Client and Server side validations with the ASP.NET Validation controls

If you have ever wondered why it is always recommended to perform both Client side and Server side validation in your web application, the answer is it is very easy to bypass client side validation(easily emulated by downgrading the client target to downlevel in asp.net Page directive)  and submit invalid data in your forms. Needless to say, this could cause all kinds of errors to being vulnerable to cross-site scripting, sql injection etc.

The asp.net Validator controls support both client side and server-side validations by default and out of the box. However, what is not commonly known is that you have to write code to enforce the server side validation! So if you are using these validation controls without checking the Page.IsValid property, and the user disables client side scripting on her browser, then your page is still vulnerable and prone to errors. All it does by default on the server-side when we have these validators, is run the Page.Validate() routine to set the flag for the Page.IsValid property.
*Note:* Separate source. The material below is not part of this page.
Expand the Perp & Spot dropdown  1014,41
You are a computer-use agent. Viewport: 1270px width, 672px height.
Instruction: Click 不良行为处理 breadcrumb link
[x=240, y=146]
Most of the time we do not notice this behavior because we have JavaScript turned on and the client side validations fire and we think we are all set. So remember to check for IsValid from the button event handler which submitted the form, before using the data submitted in the form. Also, the Validate() function is run after the Page_Load event fires, so the .IsValid property is not available in the Page_Load event. Trying to even read that property to check if the data submitted are valid on the Page_Load would throw an exception. If you need to do so, call the Validate function before checking IsValid in Page_Load like so:

protected void Page_Load(object sender, EventArgs e)
{
        if (IsPostBack)
        {
            this.Validate();
            if (this.IsValid)
            {
                  //use your data
            }
       }
}

And one last caveat, in case you are not aware, the checkbox asp.net control do not support the ASP.NET validators, so you can't use them with this control.